Say you’ve already found a potential mate through the trusty online dating website you’ve been using. You’ve done a bit of background investigation (albeit discreetly of course) and you’ve both agreed to meet up and see whether that chemistry you have online also applies offline – in the real world that is. Now before you get too excited and start conjuring happily-ever-after thoughts, allow us to play devil’s advocate and remind you that your online buddy may be totally different than how you imagined she or he will be. So to avoid meet-up mishaps and dangers, here are some safety tips you can follow:
Go for a lunch date instead of a late dinner date
You know how most people feel safe in broad daylight? Well, there are good reasons for that, and the most obvious of which is increased visibility. So if anything goes wrong, let out one scream and you’ll have people’s eyes on you and your date. A lunch date can also lend you a backdoor excuse should you feel that the date isn’t going well or the chemistry has gone kaput. Lunch meet-ups tend to have an implied time limit, providing you with a believable excuse to leave early because of “work” and bail out of the date.
And unlike in dinner dates, you don’t have to deal with the usual awkward situations of bringing your date home or inviting them up to your flat. With lunch meet-ups, once the date is over, you exchange niceties (and numbers, possibly) and then go separate ways — simple and mess-free.
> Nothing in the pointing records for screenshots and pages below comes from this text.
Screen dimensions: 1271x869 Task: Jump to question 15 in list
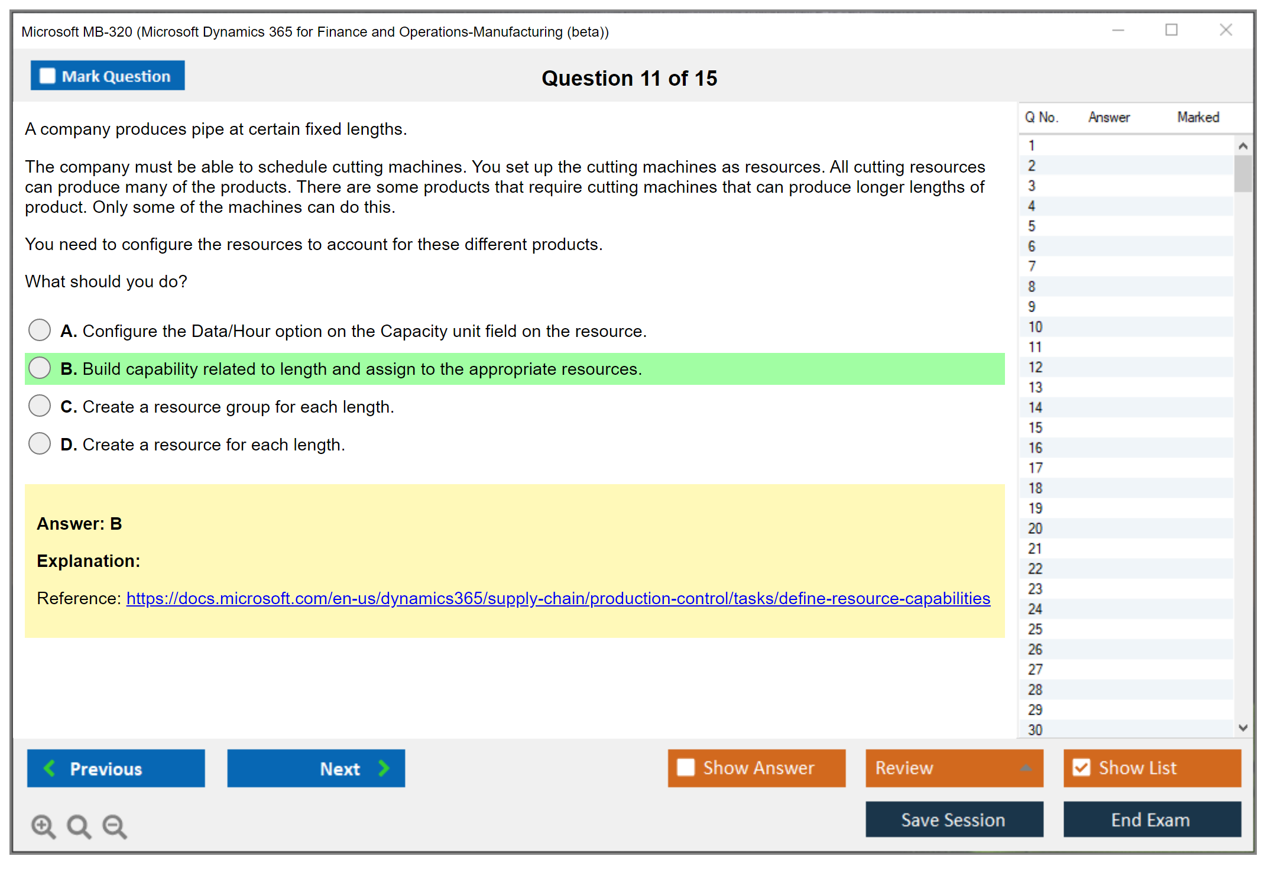[x=1035, y=427]
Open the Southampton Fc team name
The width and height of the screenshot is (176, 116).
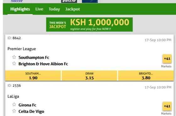click(34, 58)
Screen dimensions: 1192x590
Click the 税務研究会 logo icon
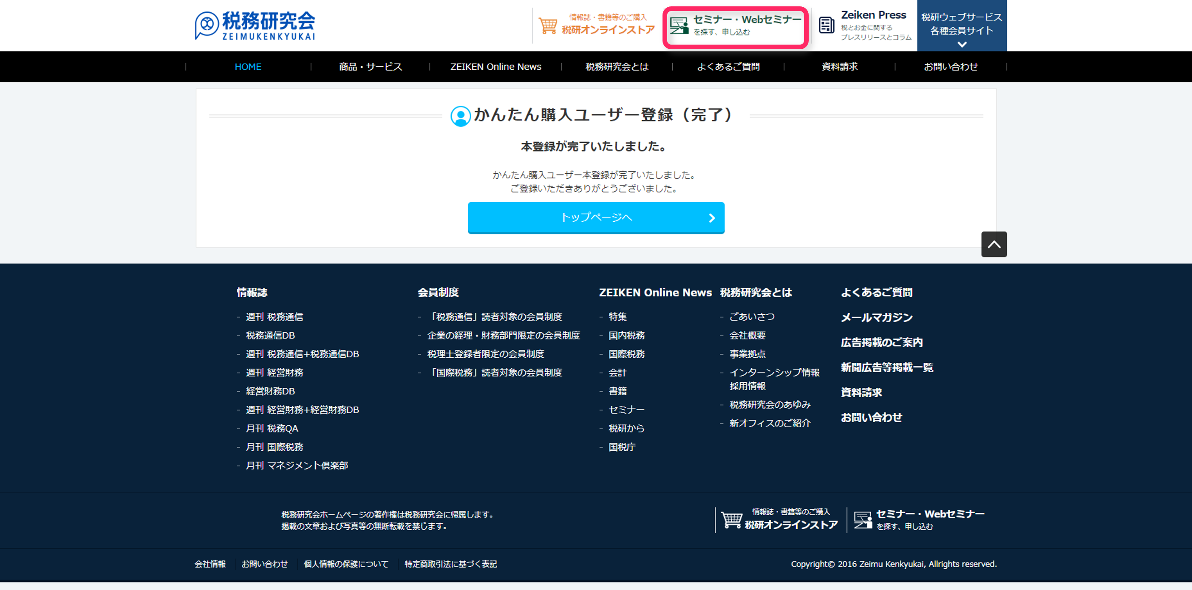point(206,25)
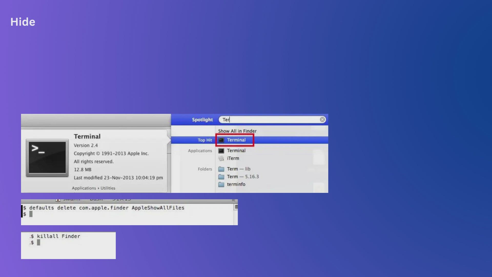
Task: Click the Terminal icon in Top Hit row
Action: click(221, 140)
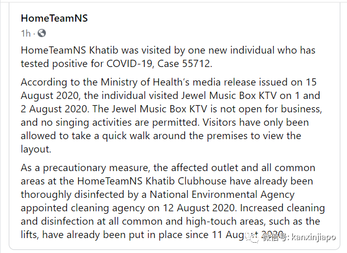
Task: Click the word "lifts" in the last line
Action: 30,235
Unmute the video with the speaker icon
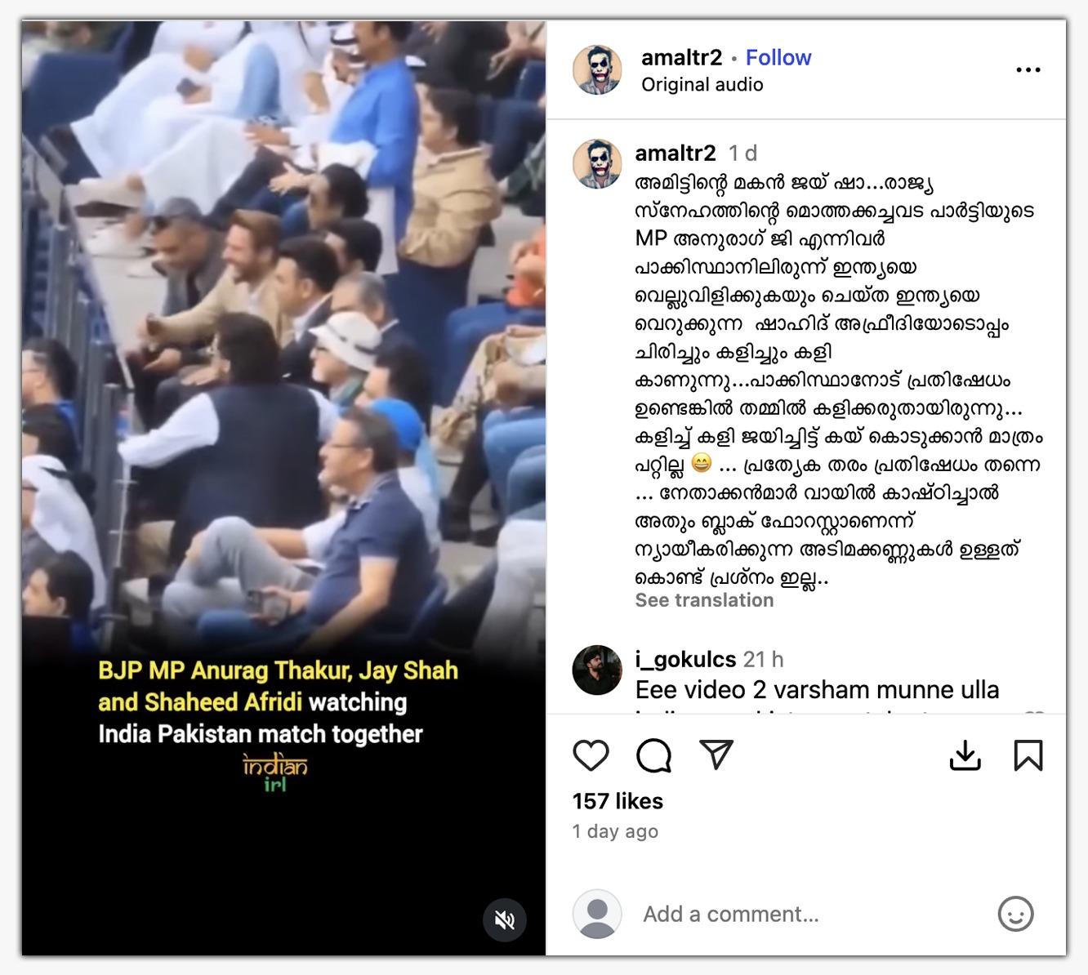The image size is (1088, 975). [505, 920]
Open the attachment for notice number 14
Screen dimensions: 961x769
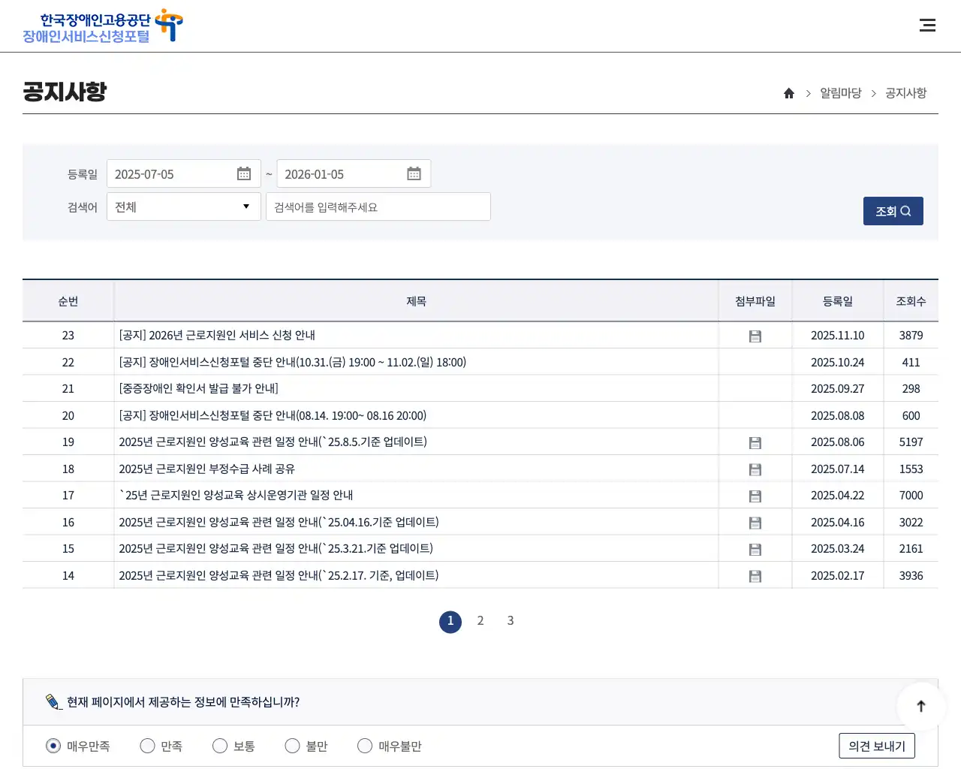pos(755,575)
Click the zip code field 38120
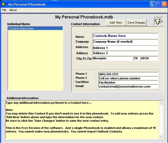168x143 pixels. [149, 58]
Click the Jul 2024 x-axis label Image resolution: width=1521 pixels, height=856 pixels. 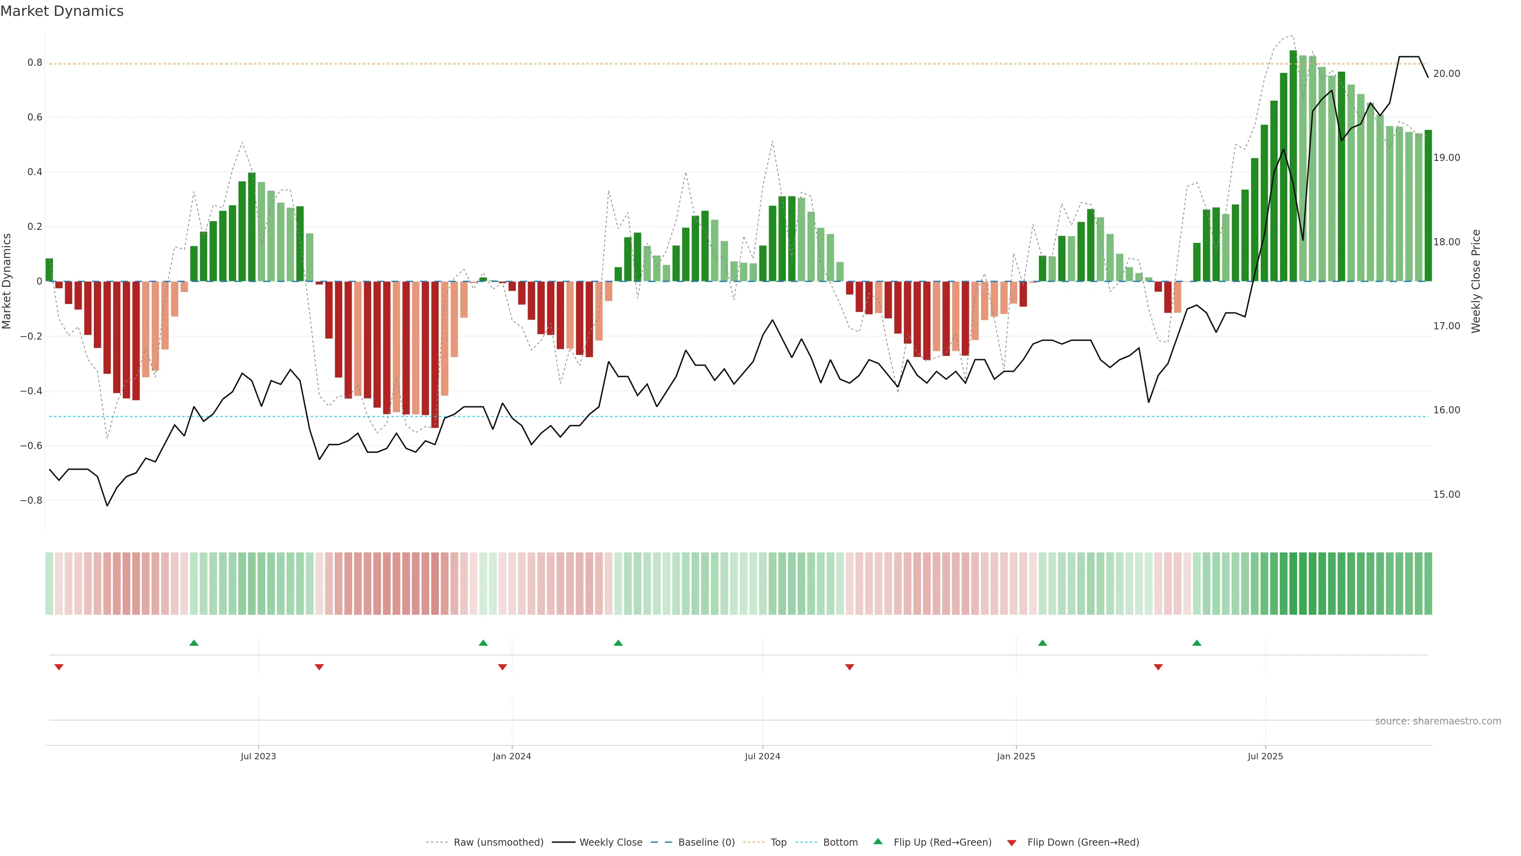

Don’t put out or bring your date home on the first date
Unless you met on an adult online dating site, and both of you clearly stated in your profile that you’re interested in meeting casual sexual partners, it’s a big no-no to go home with your date after a first-time meet-up. For the ladies, putting out on the first date hardly translates into “I’m in this for the long run.” Similarly, guys who repeatedly hint that they want to “do the jiggy” after the date rank low on the long-term relationship potential scale.
If your meet-up validated that your chemistry is indeed off the charts, you’ll both want to be around each other for a long time – giving you plenty of other chances to explore physical intimacy.
Bring your own car or use public transport going to and from the date
At this point, some of you are probably thinking that this is starting to border more on paranoia. But hey, better paranoid than encounter a situation you wouldn’t want to be in. Your date probably seems nice and all, but it still wouldn’t hurt to stay a bit on the safe side at first. If the date goes well, then great! But if it doesn’t, at least you won’t get into any serious mishaps because you followed basic safety measures.